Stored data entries

--- --- ---

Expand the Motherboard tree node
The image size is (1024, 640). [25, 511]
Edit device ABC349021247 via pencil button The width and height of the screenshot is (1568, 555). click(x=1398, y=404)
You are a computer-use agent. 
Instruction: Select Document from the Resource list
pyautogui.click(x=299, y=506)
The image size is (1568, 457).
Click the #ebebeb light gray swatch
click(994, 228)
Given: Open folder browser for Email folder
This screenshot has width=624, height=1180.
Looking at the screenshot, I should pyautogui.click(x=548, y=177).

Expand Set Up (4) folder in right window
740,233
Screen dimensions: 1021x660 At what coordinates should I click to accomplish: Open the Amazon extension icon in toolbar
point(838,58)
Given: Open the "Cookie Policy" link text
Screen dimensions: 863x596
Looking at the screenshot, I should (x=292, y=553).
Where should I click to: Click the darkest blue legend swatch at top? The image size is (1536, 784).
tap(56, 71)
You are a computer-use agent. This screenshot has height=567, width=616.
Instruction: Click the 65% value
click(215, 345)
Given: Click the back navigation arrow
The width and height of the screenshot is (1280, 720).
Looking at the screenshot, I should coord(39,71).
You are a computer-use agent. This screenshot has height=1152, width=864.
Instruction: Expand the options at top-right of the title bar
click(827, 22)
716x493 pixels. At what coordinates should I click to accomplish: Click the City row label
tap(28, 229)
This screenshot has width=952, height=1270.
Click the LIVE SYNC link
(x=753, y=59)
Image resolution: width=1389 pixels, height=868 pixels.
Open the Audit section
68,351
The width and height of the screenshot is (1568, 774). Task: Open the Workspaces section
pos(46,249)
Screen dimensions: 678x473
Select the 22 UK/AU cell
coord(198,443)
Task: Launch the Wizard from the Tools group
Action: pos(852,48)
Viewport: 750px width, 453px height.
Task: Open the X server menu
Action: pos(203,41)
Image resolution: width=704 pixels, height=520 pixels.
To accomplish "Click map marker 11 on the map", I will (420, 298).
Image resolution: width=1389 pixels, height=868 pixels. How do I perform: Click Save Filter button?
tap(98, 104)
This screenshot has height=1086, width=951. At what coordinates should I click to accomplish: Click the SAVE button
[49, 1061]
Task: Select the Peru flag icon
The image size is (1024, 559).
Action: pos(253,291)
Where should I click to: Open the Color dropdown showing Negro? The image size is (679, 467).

--- --- ---

Work item:
Write out, word for word, every line from the one containing "Task: Select the Peru flag icon" through the last line of the records above.

Task response:
Task: Select the Peru flag icon
The image size is (1024, 559).
Action: pos(253,291)
Where should I click to: Open the Color dropdown showing Negro? The image size is (679, 467).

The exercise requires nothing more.